20160604_154320Vos lignes de la main, si vous pensez que là se lit votre avenir. Mais à vos lignes de voies ferrées si vous ne voulez pas qu’elles dépérissent.

Les conflits à répétition et l’émergence de nouveaux moyens de transport risquent fort de faire subir au transport des voyageurs par le réseau ferré un sort analogue à celui qu’a connu le transport des marchandises il y a quelques années.

D’ores et déjà les voitures-lits appartiennent au passé et les couchettes disparaissent. Dans nos rues et sur nos routes apparaissent des autocars dont les tarifs sont alléchants. Sur un trajet comme Toulouse-Saint-Sébastien via Pau le handicap du transport routier sur le rail en matière de temps de transport pourrait ne pas être si important tant le train propose de détours par Lourdes ou Dax. Il faut dire que la SNCF ne fait pas des efforts considérables pour que Basques et Béarnais se rencontrent. Toutes les correspondances à Bayonne ne sont pas désastreuses ; mais toutes ne sont pas optimisées, c’est le moins que l’on puisse dire.
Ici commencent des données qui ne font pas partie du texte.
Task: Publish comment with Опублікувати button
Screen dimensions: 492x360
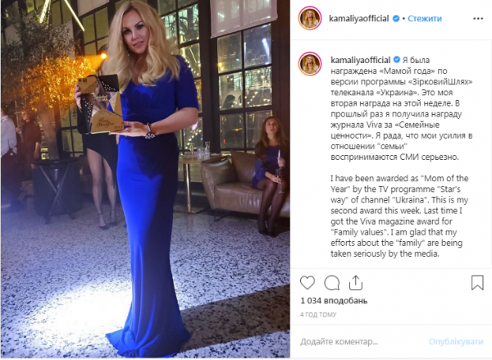Action: [456, 341]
Je m’en suis rendu compte récemment en me rendant de Pau à Madrid et au-delà. Prendre le train d’Irun à Madrid à 8h40 était une nécessité. Mais en dehors d’un bus partant vers 4h et mettant plus de 3 heures pour rallier Bayonne c’était impossible. Aussi, j’ai fait l’expérience de Blablacar. Une expérience enrichissante car celle qui m’a transporté était fort intéressante.

Ce trajet n’est pas le seul à montrer que l’Europe ferroviaire d’autrefois n’est plus l’Europe ferroviaire d’aujourd’hui. Il n’y a plus de train direct d’Irun à Vintimille ou même Rome, Venise, Milan, Genève comme autrefois. Et que dire des horaires et des correspondances ? Le voyageur peut avoir l’impression que ces horaires sont dictés par les souhaits des cheminots plus que par les besoins des voyageurs. Cette impression est peut-être fausse ; mais il resterait à le prouver.

Dans d’autres pays, comme l’Espagne, tout est fait pour montrer au voyageur que l’on se soucie de lui : confort, prises électriques en seconde classe, films de qualité diffusés avec des écouteurs. Que se passera-t-il lorsque les transports seront réellement ouverts à la concurrence ? Les cheminots ont obtenu qu’elle soit différée et que leurs droits de repos soient maintenus. Tant mieux pour eux. Mais fermer les yeux sur les transformations en cours serait dangereux. Si le transport participatif est une belle idée et une bonne mesure pour la planète, on ne saurait en dire autant pour le transport en bus ou le transport aérien.